The moment of truth arrives. Will this upscale store have some decent substitute for the Medaglio d'Oro espresso powder? A miracle. No substitute needed. There it is. And bob grabs a jar of caramel sauce he spots just in case as a backup.
This cheesecake seems to have an alarmingly high amount of butter and fat as cheesecakes go, but it is not a recipe to compromise on with lower fat shortcuts, at least not before doing it once to see how it's really supposed to turn out. The story continues in the instructions.
Four years later Paul makes the request again for his birthday. [Actually a few other requests had been made in the intervening years, but the cheesecake team had gotten a bit out of practice and and was not delivering product so easily anymore.] A few nights before, the evening after-work cake execution deed is started. But no cocoa in the cupboard! bob goes out to Whole Foods for a superior European brand. A 30 minute delay. All the dry stuff is in the Kitchen-Aid mixer, but bob forgot to read ahead.
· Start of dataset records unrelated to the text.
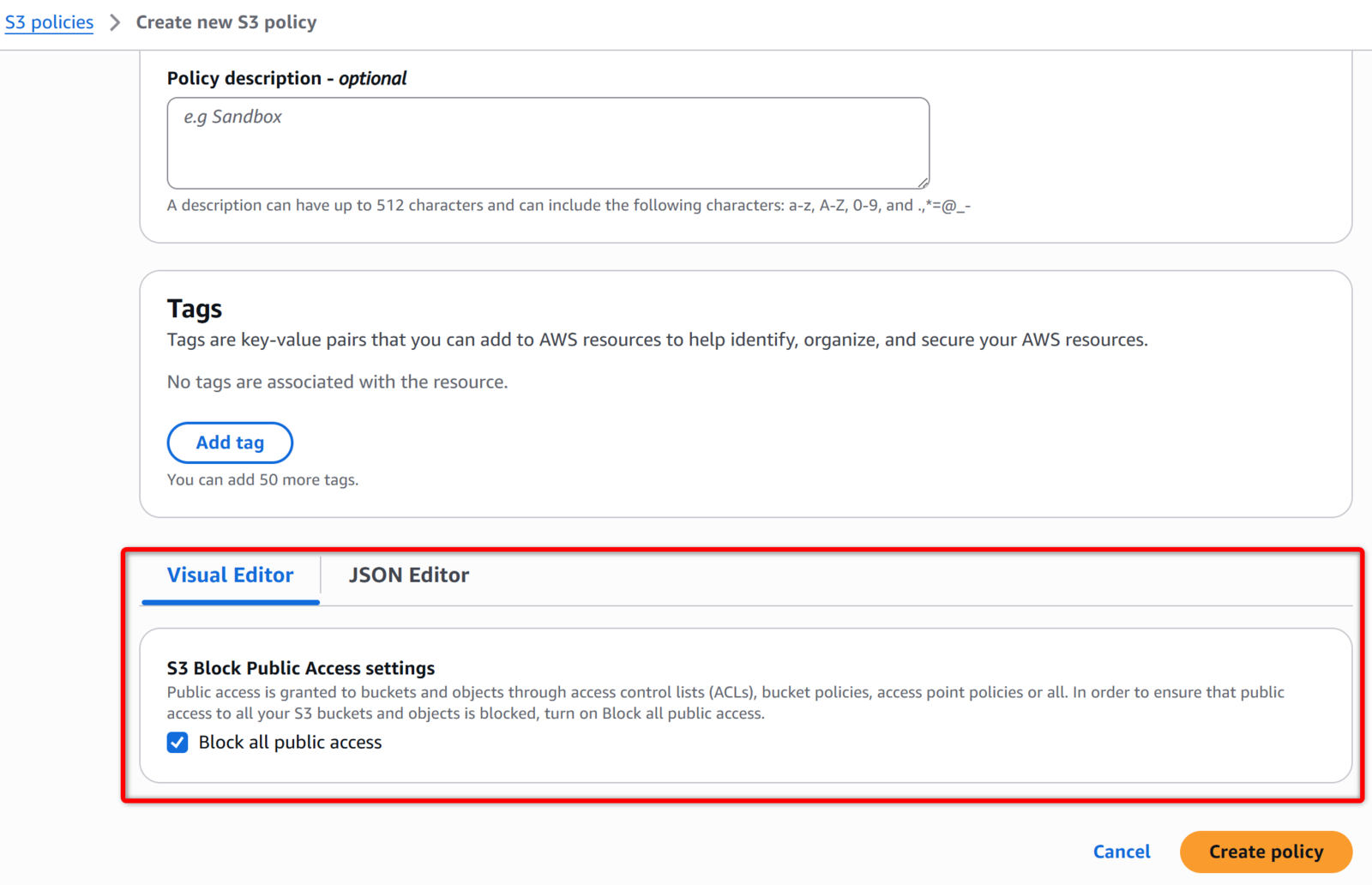Click the description textarea resize handle

pyautogui.click(x=923, y=182)
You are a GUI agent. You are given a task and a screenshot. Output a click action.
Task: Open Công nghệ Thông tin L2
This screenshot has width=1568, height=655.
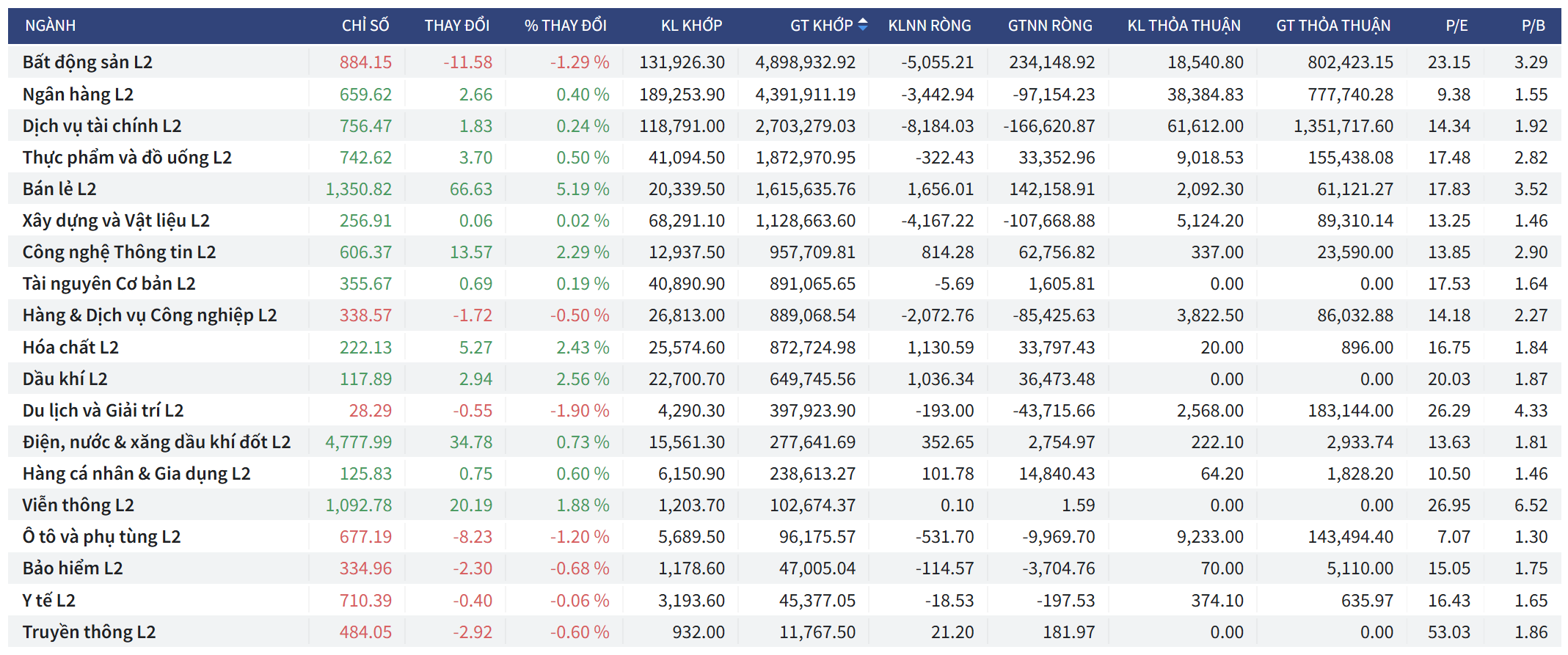(x=119, y=252)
Sour cream in the batter, but of course no sour cream on hand. Ani takes over and turns on the mixer while bob goes back out to a local Wawa for the dairy product. Upon return, she does not report any troubles. The bottom layer is successfully in the pan, and goes into the oven for 30 minutes and then into the refrigerator for say 15 minutes while the batter is mixed. The clock is running so in goes the batter and back into the oven in the biggest roasting pan we have, wrapped in foil to prevent the water bath from seeping in. An hour and 3/4 or so. Then out and into the refrigerator.
The dusting of the surface with cocoa we left until serving time, doing the individual slices. A few eaters complained of too much dusting on the top. Maybe the dry cocoa at serving time should be kept to a minimum. But check out the beautiful cappuccino coloring of the unadorned cake. The water bath seems to prevent cracking very nicely. Sometimes a hassle is worth the price.
Well, Paul asked again for cheesecake, this time for his 51st birthday, but as we age, our patience has waned. Water bath? Is it really necessary? We decide to do the experiment by skipping it to see if it justified the extra effort. And waiting for the crust to cool down completely so it can heat up again in the oven? Seems a bit exaggerated: it puffs up a bit in the middle during its initial baking, so why not just wait about 10 minutes till it settles down, and slap the filling on it before jamming it back into the moderate oven.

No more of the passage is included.